◆ **WHAT YOU HAVE TO DO**
Find the lines holding the string "agent" in the data, then copy all of them.

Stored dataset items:
============

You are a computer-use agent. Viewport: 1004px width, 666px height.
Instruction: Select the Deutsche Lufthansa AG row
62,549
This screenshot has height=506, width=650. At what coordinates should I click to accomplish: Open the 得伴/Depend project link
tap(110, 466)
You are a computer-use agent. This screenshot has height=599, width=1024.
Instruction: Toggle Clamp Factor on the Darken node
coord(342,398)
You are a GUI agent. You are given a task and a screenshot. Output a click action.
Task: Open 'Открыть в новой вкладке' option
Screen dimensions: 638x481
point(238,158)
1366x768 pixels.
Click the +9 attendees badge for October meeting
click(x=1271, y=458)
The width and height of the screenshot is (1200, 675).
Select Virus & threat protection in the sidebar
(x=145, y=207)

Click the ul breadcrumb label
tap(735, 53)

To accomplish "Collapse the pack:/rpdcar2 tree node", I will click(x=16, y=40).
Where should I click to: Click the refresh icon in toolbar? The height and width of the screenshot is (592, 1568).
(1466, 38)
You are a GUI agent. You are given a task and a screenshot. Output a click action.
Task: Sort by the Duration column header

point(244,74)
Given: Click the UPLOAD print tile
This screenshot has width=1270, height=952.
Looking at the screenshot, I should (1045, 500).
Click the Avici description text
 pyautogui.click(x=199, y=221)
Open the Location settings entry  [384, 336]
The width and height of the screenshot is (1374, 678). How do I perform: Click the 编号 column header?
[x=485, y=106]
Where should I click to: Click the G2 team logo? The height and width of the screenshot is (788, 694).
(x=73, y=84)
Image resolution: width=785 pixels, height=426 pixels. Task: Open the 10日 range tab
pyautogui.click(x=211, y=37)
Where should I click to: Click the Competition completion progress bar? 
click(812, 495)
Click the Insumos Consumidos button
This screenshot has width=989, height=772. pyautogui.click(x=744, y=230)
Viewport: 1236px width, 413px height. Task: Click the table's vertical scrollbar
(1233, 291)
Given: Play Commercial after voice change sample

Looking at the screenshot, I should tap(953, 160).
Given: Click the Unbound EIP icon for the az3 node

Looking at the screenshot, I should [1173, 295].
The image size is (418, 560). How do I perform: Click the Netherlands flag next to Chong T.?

============

◆ **ANSWER TO THIS PROBLEM**
You are a computer-use agent. Viewport: 1004px width, 666px height.
You are a computer-use agent. This screenshot has height=599, width=1024.
You are a GUI agent. You are given a task and a screenshot. Output a click action.
You are a GUI agent. You are given a task and a screenshot. Output a click action.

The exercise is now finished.